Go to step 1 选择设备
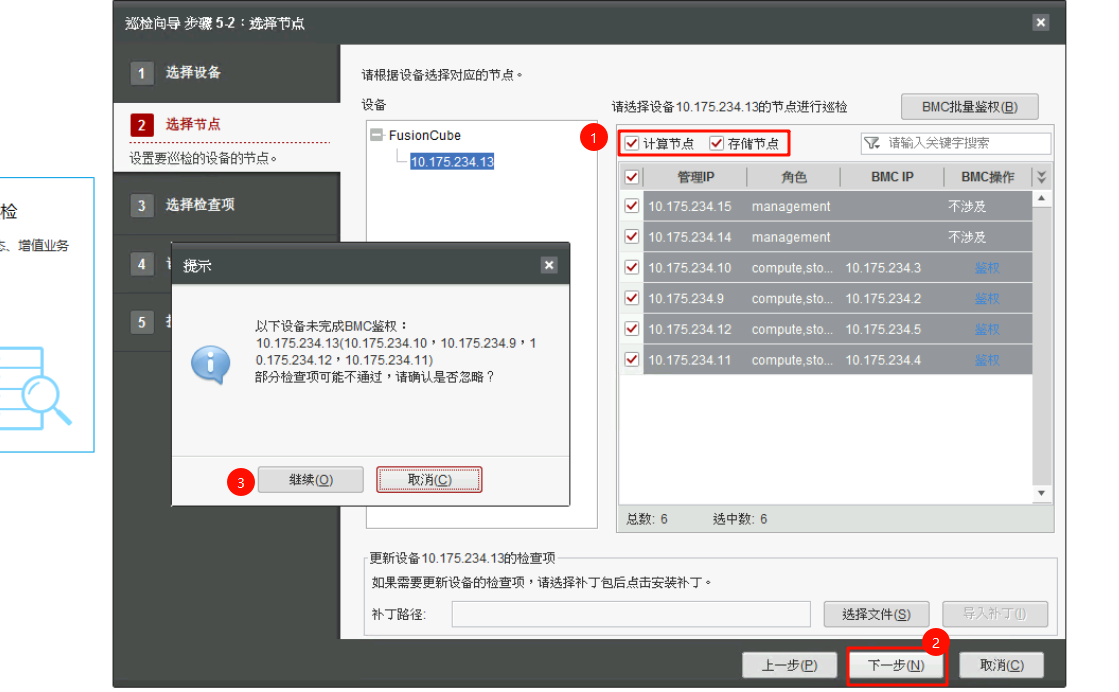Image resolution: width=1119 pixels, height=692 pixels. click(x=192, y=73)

---

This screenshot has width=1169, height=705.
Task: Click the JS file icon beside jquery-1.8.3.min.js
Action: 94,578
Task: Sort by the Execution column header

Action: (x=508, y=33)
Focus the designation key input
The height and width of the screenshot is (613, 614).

**Task statement**
Would you print exactly, and only, the lines of the data above from the line with "Task: Sort by the Execution column header" through the line with "The height and", inclusive?

**Answer to the problem**
Task: Sort by the Execution column header

Action: (x=508, y=33)
Focus the designation key input
The height and width of the screenshot is (613, 614).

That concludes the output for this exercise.